== Segment start ==

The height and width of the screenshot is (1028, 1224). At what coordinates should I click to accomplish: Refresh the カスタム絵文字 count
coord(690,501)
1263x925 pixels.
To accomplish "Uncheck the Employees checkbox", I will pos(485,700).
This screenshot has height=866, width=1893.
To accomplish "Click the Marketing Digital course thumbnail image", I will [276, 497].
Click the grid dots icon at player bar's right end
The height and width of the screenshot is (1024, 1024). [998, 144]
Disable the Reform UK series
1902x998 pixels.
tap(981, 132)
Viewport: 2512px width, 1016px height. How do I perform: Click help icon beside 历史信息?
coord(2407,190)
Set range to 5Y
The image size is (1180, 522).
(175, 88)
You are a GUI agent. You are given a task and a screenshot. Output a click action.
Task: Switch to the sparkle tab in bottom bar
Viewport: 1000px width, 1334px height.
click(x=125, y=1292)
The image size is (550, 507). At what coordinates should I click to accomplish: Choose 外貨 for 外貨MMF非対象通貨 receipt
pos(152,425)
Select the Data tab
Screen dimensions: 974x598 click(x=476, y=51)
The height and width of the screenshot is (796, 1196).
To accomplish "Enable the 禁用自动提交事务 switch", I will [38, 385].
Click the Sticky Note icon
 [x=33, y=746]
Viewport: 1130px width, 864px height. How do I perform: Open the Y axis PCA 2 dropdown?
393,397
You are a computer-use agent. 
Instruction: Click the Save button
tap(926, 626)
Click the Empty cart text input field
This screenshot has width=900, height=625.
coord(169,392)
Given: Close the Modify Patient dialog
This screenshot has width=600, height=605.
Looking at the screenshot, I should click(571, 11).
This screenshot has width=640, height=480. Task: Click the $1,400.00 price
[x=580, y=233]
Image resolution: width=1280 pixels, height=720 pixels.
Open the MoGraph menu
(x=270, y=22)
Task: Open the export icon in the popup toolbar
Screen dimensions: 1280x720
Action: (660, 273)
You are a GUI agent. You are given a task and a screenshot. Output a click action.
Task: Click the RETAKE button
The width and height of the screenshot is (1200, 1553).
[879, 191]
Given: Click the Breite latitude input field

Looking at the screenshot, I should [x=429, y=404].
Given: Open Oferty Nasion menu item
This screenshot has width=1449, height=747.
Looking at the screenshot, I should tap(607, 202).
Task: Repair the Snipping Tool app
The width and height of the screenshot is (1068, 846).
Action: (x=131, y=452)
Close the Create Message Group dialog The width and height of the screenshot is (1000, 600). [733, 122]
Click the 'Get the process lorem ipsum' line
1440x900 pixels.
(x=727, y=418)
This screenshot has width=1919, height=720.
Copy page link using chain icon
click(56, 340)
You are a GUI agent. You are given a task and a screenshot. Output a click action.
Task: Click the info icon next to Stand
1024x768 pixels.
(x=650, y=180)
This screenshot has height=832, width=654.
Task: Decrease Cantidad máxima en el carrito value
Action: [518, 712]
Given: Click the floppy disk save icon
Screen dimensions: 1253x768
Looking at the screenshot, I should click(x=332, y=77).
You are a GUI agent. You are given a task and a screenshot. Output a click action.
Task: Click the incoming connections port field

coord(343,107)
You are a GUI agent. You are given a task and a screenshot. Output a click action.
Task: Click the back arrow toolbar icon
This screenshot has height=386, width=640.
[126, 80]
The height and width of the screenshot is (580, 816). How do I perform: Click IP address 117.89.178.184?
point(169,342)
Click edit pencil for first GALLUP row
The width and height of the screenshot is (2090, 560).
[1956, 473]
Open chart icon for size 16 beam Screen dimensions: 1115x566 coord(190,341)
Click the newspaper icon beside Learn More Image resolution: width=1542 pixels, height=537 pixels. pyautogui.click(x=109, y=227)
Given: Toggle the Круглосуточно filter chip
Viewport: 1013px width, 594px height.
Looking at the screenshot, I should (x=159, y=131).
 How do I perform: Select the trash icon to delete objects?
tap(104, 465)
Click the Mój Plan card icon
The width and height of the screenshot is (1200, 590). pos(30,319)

== Segment end ==

■ INSTRUCTIONS FOR THE TASK
Restate the listing in full, preserving every word.

■ OUTPUT FOR THIS EXERCISE
The height and width of the screenshot is (1028, 1224). At what coordinates should I click to accomplish: Refresh the カスタム絵文字 count
coord(690,501)
1263x925 pixels.
To accomplish "Uncheck the Employees checkbox", I will pos(485,700).
This screenshot has height=866, width=1893.
To accomplish "Click the Marketing Digital course thumbnail image", I will [276, 497].
Click the grid dots icon at player bar's right end
The height and width of the screenshot is (1024, 1024). [998, 144]
Disable the Reform UK series
1902x998 pixels.
tap(981, 132)
Viewport: 2512px width, 1016px height. How do I perform: Click help icon beside 历史信息?
coord(2407,190)
Set range to 5Y
The image size is (1180, 522).
(175, 88)
You are a GUI agent. You are given a task and a screenshot. Output a click action.
Task: Switch to the sparkle tab in bottom bar
Viewport: 1000px width, 1334px height.
click(x=125, y=1292)
The image size is (550, 507). At what coordinates should I click to accomplish: Choose 外貨 for 外貨MMF非対象通貨 receipt
pos(152,425)
Select the Data tab
Screen dimensions: 974x598 click(x=476, y=51)
The height and width of the screenshot is (796, 1196).
To accomplish "Enable the 禁用自动提交事务 switch", I will [38, 385].
Click the Sticky Note icon
 [x=33, y=746]
Viewport: 1130px width, 864px height. How do I perform: Open the Y axis PCA 2 dropdown?
393,397
You are a computer-use agent. 
Instruction: Click the Save button
tap(926, 626)
Click the Empty cart text input field
This screenshot has width=900, height=625.
coord(169,392)
Given: Close the Modify Patient dialog
This screenshot has width=600, height=605.
Looking at the screenshot, I should click(571, 11).
This screenshot has width=640, height=480. Task: Click the $1,400.00 price
[x=580, y=233]
Image resolution: width=1280 pixels, height=720 pixels.
Open the MoGraph menu
(x=270, y=22)
Task: Open the export icon in the popup toolbar
Screen dimensions: 1280x720
Action: (660, 273)
You are a GUI agent. You are given a task and a screenshot. Output a click action.
Task: Click the RETAKE button
The width and height of the screenshot is (1200, 1553).
[879, 191]
Given: Click the Breite latitude input field

Looking at the screenshot, I should [x=429, y=404].
Given: Open Oferty Nasion menu item
This screenshot has width=1449, height=747.
Looking at the screenshot, I should tap(607, 202).
Task: Repair the Snipping Tool app
The width and height of the screenshot is (1068, 846).
Action: (x=131, y=452)
Close the Create Message Group dialog The width and height of the screenshot is (1000, 600). [733, 122]
Click the 'Get the process lorem ipsum' line
1440x900 pixels.
(x=727, y=418)
This screenshot has width=1919, height=720.
Copy page link using chain icon
click(56, 340)
You are a GUI agent. You are given a task and a screenshot. Output a click action.
Task: Click the info icon next to Stand
1024x768 pixels.
(x=650, y=180)
This screenshot has height=832, width=654.
Task: Decrease Cantidad máxima en el carrito value
Action: [518, 712]
Given: Click the floppy disk save icon
Screen dimensions: 1253x768
Looking at the screenshot, I should click(x=332, y=77).
You are a GUI agent. You are given a task and a screenshot. Output a click action.
Task: Click the incoming connections port field

coord(343,107)
You are a GUI agent. You are given a task and a screenshot. Output a click action.
Task: Click the back arrow toolbar icon
This screenshot has height=386, width=640.
[126, 80]
The height and width of the screenshot is (580, 816). How do I perform: Click IP address 117.89.178.184?
point(169,342)
Click edit pencil for first GALLUP row
The width and height of the screenshot is (2090, 560).
[1956, 473]
Open chart icon for size 16 beam Screen dimensions: 1115x566 coord(190,341)
Click the newspaper icon beside Learn More Image resolution: width=1542 pixels, height=537 pixels. pyautogui.click(x=109, y=227)
Given: Toggle the Круглосуточно filter chip
Viewport: 1013px width, 594px height.
Looking at the screenshot, I should (x=159, y=131).
 How do I perform: Select the trash icon to delete objects?
tap(104, 465)
Click the Mój Plan card icon
The width and height of the screenshot is (1200, 590). pos(30,319)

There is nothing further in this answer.